* [TASK BRIEF] What is wanted is every line below from the one with "You are a computer-use agent." up to and including the one with "Switch to the Tabla tab", retyped exactly, pictures excluded, nothing else.

* [SUPPLIED INFORMATION]
========

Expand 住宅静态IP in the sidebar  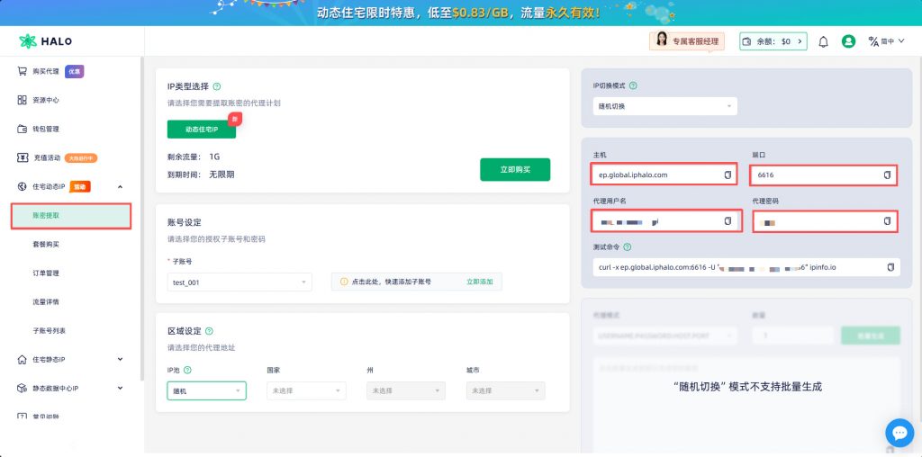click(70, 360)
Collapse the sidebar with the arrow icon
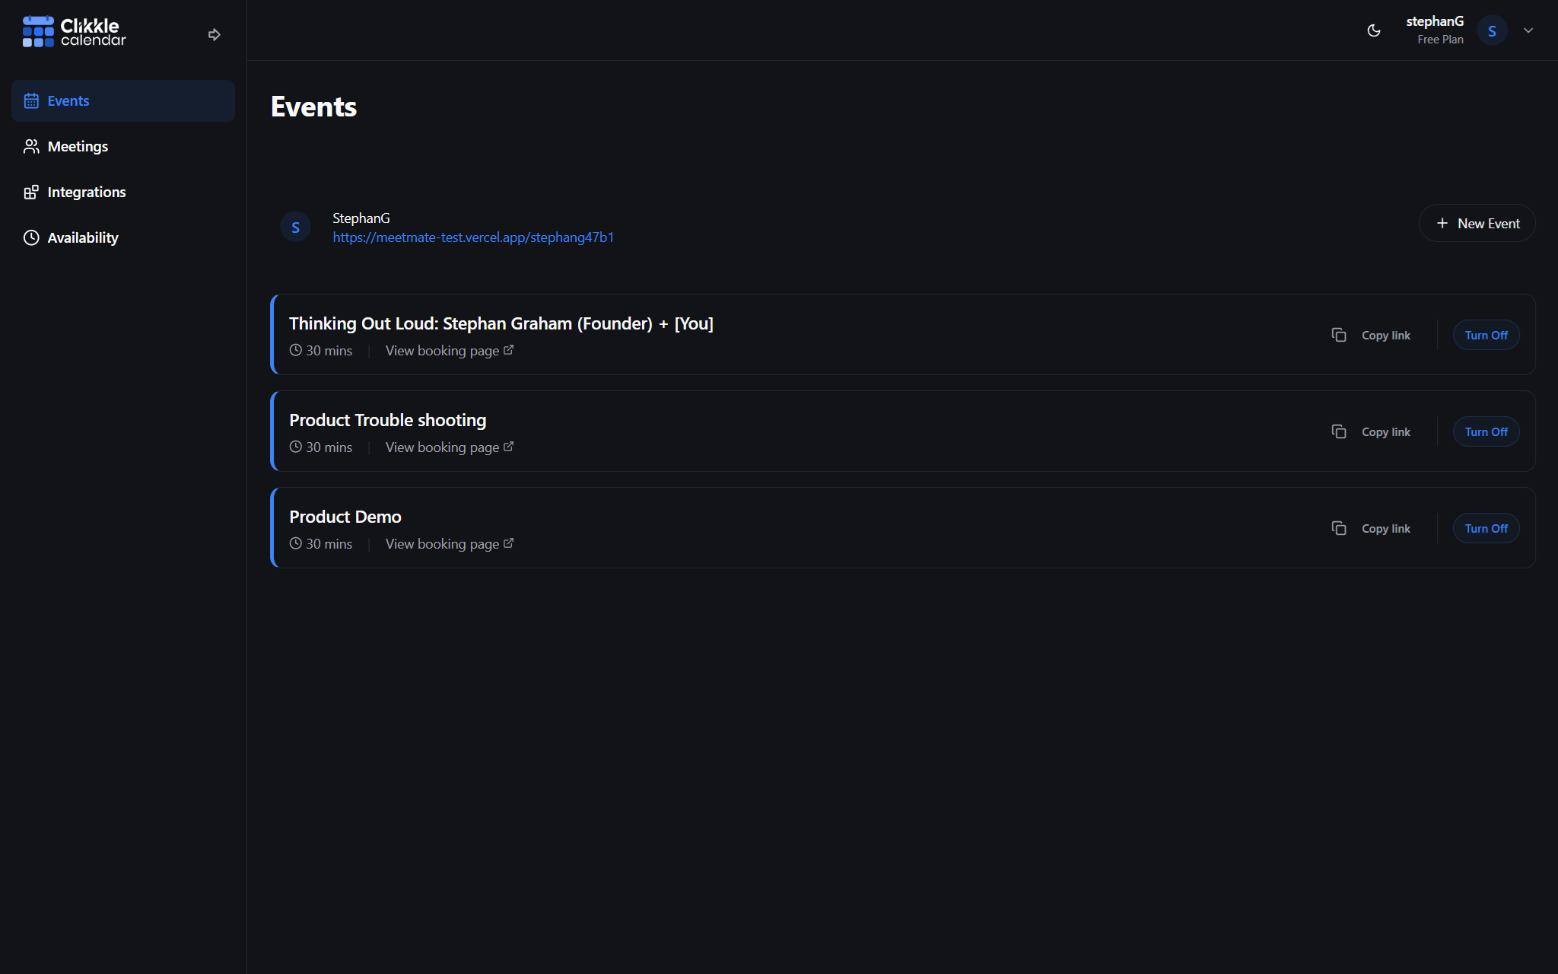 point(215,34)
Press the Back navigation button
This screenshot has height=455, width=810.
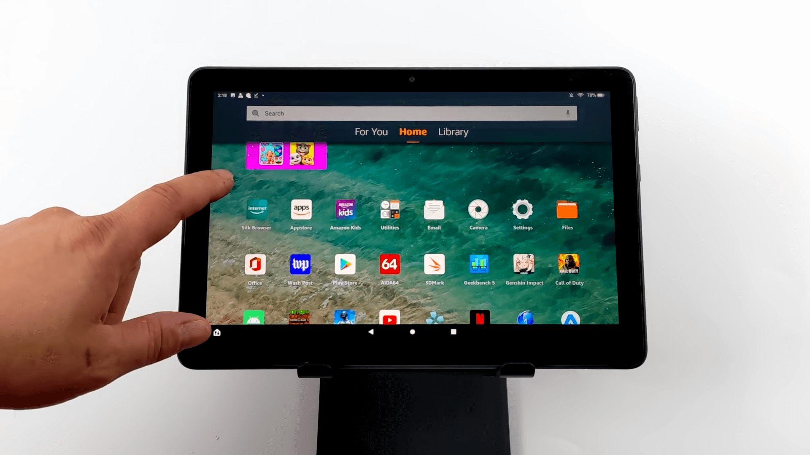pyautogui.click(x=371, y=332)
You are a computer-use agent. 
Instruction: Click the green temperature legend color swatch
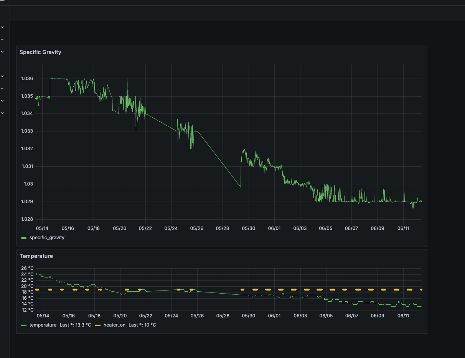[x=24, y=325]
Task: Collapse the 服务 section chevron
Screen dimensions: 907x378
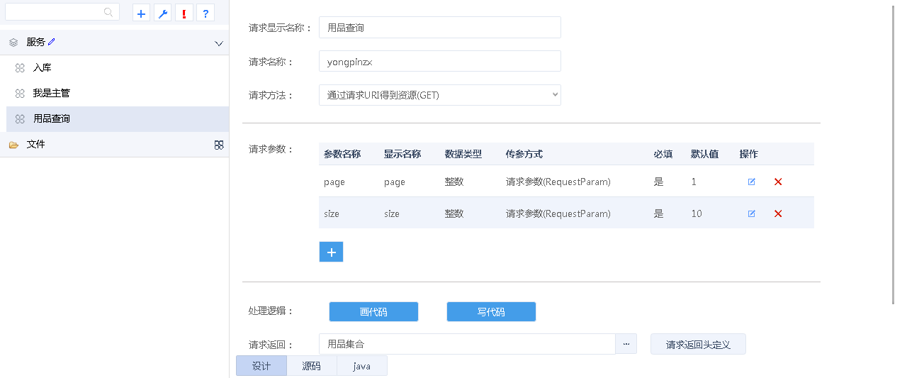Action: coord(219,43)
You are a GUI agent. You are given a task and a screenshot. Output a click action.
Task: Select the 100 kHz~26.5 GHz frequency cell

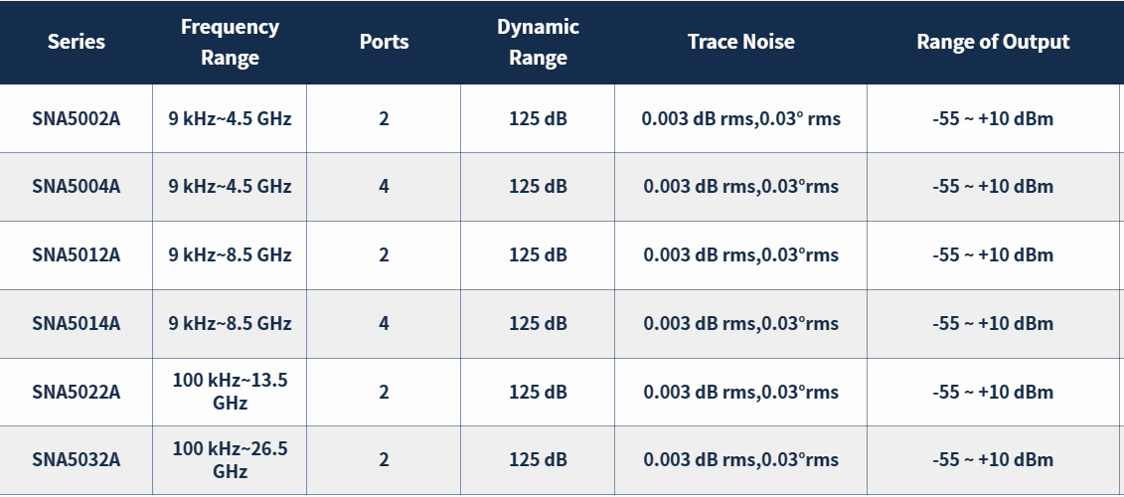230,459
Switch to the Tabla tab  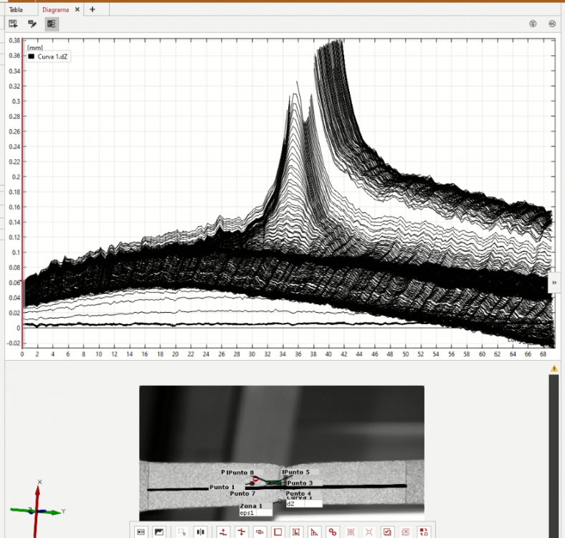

========

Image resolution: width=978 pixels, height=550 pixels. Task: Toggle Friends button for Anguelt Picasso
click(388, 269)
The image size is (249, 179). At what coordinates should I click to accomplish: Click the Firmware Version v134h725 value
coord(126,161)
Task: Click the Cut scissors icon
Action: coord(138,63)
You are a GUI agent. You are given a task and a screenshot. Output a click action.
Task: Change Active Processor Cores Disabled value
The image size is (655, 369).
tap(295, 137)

========

* [SOLUTION TO THIS PROBLEM]
You are a computer-use agent. 
Instruction: Click the green temperature legend color swatch
[x=24, y=325]
Task: Collapse the 服务 section chevron
Screen dimensions: 907x378
Action: coord(219,43)
You are a GUI agent. You are given a task and a screenshot. Output a click action.
Task: Select the 100 kHz~26.5 GHz frequency cell

230,459
Switch to the Tabla tab  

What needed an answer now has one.